The Federal Open Market Committee could cut rates due to “a recession, a moderate growth scare, or a convincing decline in inflation,” said U.S. economic analyst David Mericle in a Goldman Sachs research note dated Aug. 13. “Our baseline forecast calls for the FOMC to start cutting” the federal-funds rate in the second quarter of 2024 due to “a desire to normalize the funds rate from a restrictive level once inflation is closer to target, not by a recession.”

The Fed has been raising interest rates at a slower pace this year as it aims to bring down inflation that’s been easing, but remains above its 2% target. Long-term Treasury bond ETFs have seen losses in 2023, with the central bank continuing to tighten its monetary policy against the backdrop of a resilient U.S. economy.

“Normalization is not a particularly urgent motivation for cutting” rates, said Mericle, “and for that reason we also see a significant risk that the FOMC will instead hold steady.”

Meanwhile, the Vanguard Long-Term Treasury ETF VGLT and iShares 20+ Year Treasury Bond ETF TLT each fell 0.2% on Monday, according to FactSet data. The iShares 10-20 Year Treasury Bond ETF TLH closed down about 0.1%. All three funds finished lower after three straight weekly falls, with each posting year-to-date declines.

So far in 2023, the Vanguard Long-Term Treasury ETF has lost 1.9% on a total return basis through Aug. 11, while the iShares 20+ Year Treasury Bond ETF saw a 2.4% loss. The iShares 10-20 Year Treasury Bond ETF has dropped 1.2% over the same period based on total return data from FactSet.

Yields on Treasurys rise when prices of the U.S. government bonds fall. 

The yield on the 10-year Treasury note BX:TMUBMUSD10Y rose 1.5 basis points Monday to 4.181%, after climbing for four straight weeks, according to Dow Jones Market Data. As for shorter term yields, 2-year Treasury rates BX:TMUBMUSD02Y climbed seven basis points Monday to 4.963%, the highest level since July 6 based on 3 p.m. levels. 

Although Goldman’s baseline forecast is for the Fed to rate cuts next year, Mericle said “we are far from certain” that the central bank will do so.

He expressed skepticism regarding remarks from New York Fed President John Williams in a New York Times interview last week in which Williams argued that assuming inflation comes down, “if we don’t cut interest rates at some point next year then real interest rates will go up, and up, and up. And that won’t be consistent with our goals.” 

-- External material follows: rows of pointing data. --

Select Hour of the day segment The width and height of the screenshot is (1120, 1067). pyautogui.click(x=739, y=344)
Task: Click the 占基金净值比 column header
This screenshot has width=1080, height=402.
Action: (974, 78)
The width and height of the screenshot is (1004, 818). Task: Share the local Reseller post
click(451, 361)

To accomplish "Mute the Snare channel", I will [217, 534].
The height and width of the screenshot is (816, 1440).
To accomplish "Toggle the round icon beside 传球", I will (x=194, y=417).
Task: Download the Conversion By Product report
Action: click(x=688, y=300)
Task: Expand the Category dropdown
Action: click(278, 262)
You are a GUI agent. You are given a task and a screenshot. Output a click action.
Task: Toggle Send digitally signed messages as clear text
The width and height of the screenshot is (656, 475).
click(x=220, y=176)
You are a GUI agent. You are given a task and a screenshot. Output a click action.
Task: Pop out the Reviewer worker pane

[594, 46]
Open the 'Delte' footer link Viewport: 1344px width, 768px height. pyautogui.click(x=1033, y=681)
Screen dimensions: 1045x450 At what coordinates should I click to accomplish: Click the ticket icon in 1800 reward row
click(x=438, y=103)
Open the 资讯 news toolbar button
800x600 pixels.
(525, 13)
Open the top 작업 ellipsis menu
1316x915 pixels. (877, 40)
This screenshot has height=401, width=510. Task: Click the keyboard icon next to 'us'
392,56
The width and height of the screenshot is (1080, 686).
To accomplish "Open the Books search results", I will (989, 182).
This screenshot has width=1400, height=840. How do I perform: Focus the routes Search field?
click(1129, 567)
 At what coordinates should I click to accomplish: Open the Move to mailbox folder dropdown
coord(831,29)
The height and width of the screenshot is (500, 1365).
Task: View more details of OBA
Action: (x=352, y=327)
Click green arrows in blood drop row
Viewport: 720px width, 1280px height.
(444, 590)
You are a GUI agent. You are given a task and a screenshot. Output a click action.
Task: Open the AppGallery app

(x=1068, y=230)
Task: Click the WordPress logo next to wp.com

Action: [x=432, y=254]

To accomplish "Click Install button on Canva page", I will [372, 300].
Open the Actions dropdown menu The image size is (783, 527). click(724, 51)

Goldman has been skeptical of this argument, which is often heard in markets, since early last year, according to Mericle.

“First, real interest rates should be calculated by subtracting off forward-looking inflation expectations rather than backward-looking realized inflation,” he said. “This is important because while year-on-year core inflation still has about 2 percentage points to fall, inflation expectations — even year-ahead expectations —have already normalized to within at most a few tenths of target-consistent levels.”

“Second, the funds rate itself is not that important for economy activity, which is why we focus instead on broad financial conditions,” wrote Mericle.

In July, the Fed raised its benchmark rate by a quarter of a percentage point to a target range of 5.25% to 5.5%, the highest level in 22 years.

In Goldman’s forecast for the Fed to begin reducing rates next year, the cuts are “motivated by a desire to gravitate back toward neutral as inflation comes down, not to stimulate the economy in response to a negative shock,” according to the note. “We have penciled” in 25-basis-point cuts “per quarter in that scenario but are uncertain about the pace,” said Mericle.